Все, что говорилось Епифанием до сих пор, производит не лучшее впечатление. Слишком много и слишком подробно о себе и своих трудностях, слишком «грубое» самоуничижение, и, если вполне поверить в то, что «автопортрет» составителя «Жития» соответствует действительности, то придется признать, что разрыв между пишущим Епифанием и описываемым Сергием столь велик, что уж действительно Епифанию не стоило бы браться за не свое дело — столь далеки они в жизненном стиле и в нравственном пространстве. Закрадывается в голову и мысль, что читатель на этих страницах оказывается наблюдателем некоего «литературного» этикета самоуничижения, самооговаривания, выворачивания наизнанку худшего, что есть в нем и, более того, чего в нем нет. Создается впечатление, что здесь и сейчас все это Епифанию для чего–то нужно, что он делает это не просто так, а потому, что он боится чего–то.
Это и подтверждается фразой, следующей за процитированным выше фрагментом «Похвального слова», который с основанием можно было бы назвать «Словом поносительным», в котором самоуничижение служит не только самооценкой, но и тем отрицательным фоном, на котором достоинства и слава Сергия взмывают еще выше, в некую беспредельность, о которой можно говорить или апофатически, или вовсе не говорить («нет слов, чтобы выразить…»). Эта следующая фраза многое ставит на место. Ей нельзя не поверить. Епифаний как описатель Сергиева жития, действительно, не только не конгениален описываемому им человеку, но и не понимает подлинной его глубины, в чем и признается, — но обаче подробну глаголя, невъзможно бо есть постигнути до конечного исповеданиа, яко же бы кто моглъ исповедати доволно о преподобнем сем и отци, великом старци (и, не упуская лишней возможности включить в текст «панегирическое», Епифаний, хотя и относительно кратко, развертывает то, что составляет это величие Сергия). Признание в своей невозможности постичь до конца святую суть преподобного, его последнюю тайну в данном случае важно: по сути дела это заявка на право писать о Сергии за неимением других возможностей.
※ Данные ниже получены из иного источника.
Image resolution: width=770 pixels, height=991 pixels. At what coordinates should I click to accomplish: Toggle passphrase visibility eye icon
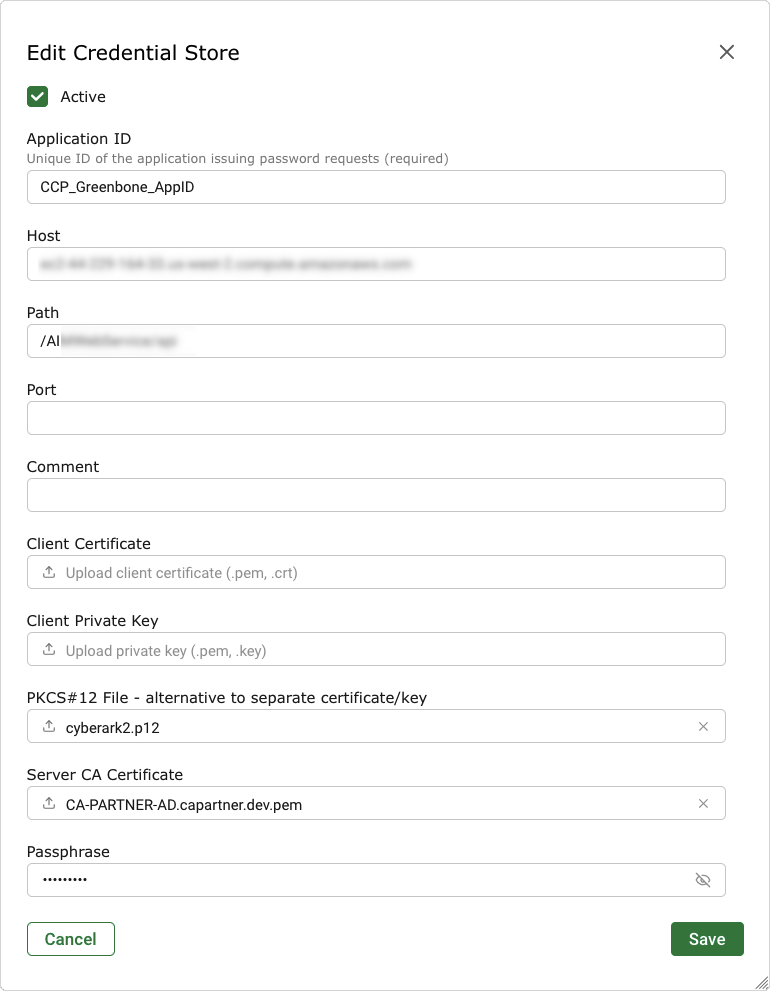(x=703, y=880)
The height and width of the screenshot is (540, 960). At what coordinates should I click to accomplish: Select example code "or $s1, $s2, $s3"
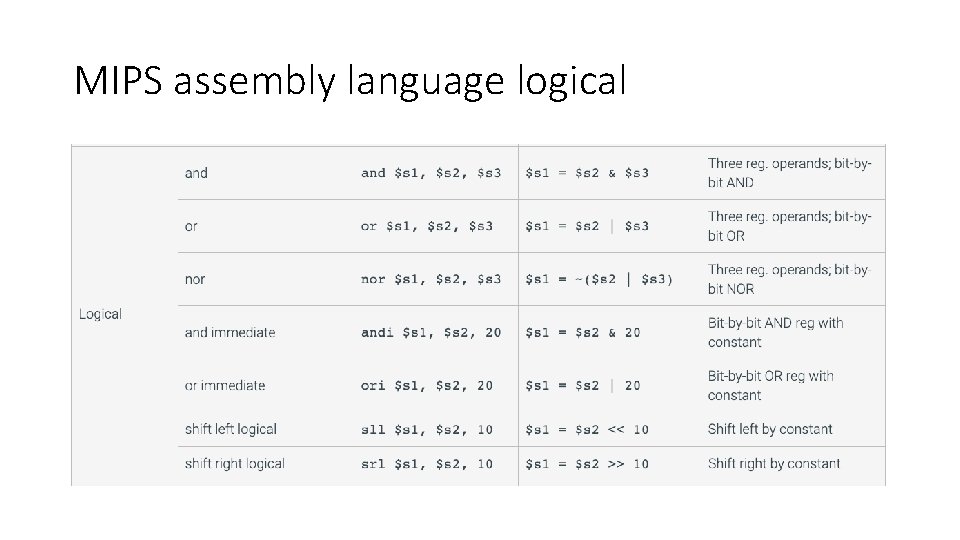[x=427, y=226]
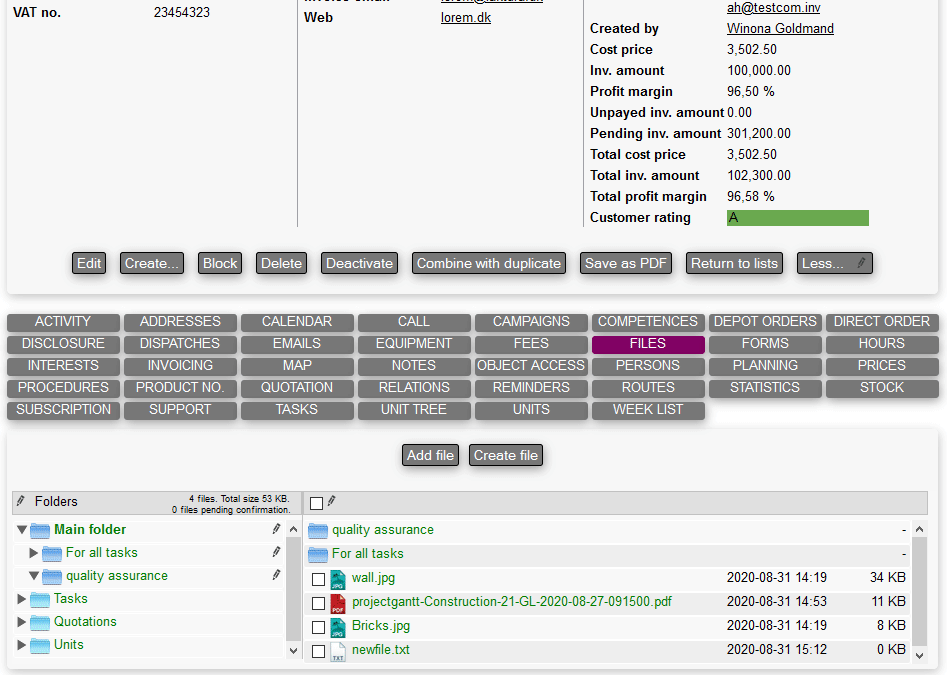Image resolution: width=947 pixels, height=675 pixels.
Task: Tick the checkbox for wall.jpg
Action: [x=318, y=579]
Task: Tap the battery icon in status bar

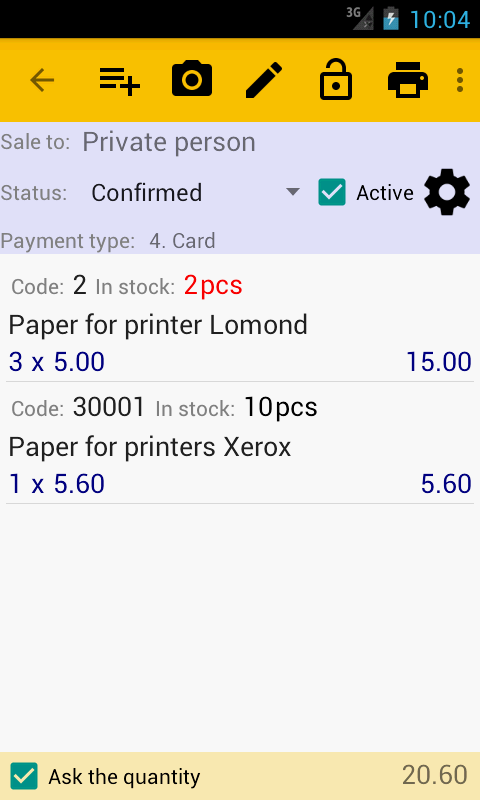Action: (391, 19)
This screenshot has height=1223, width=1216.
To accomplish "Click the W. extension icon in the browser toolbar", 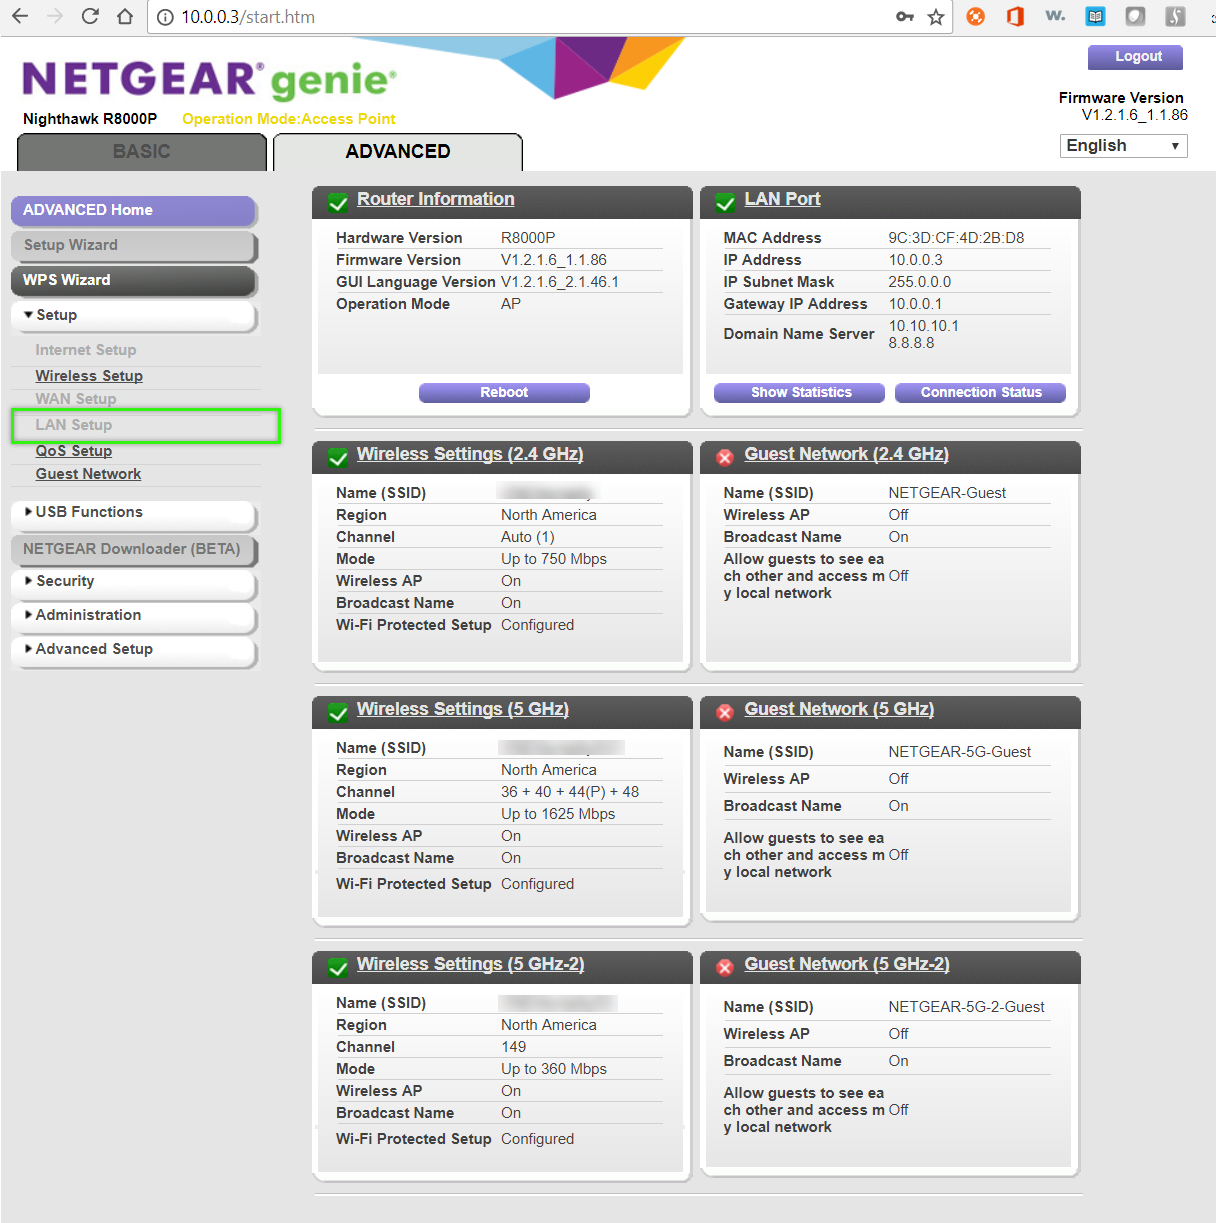I will [1055, 16].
И следующий фрагмент — уже непосредственно о Сергии, сначала биографически, потом — оценочно, и, как всегда в таких случаях, Епифаний не может сохранить чувство меры, «срывается» в панегирик (что само по себе отвечает требованиям жанра похвального слова), основной герой которого — увы! — не только и, может быть, не столько Сергий, сколько «прием», художественный штамп, преизбыточно, до утомления, до утраты возможности оживить его свежим восприятием, бесконечно воспроизводимый в тексте.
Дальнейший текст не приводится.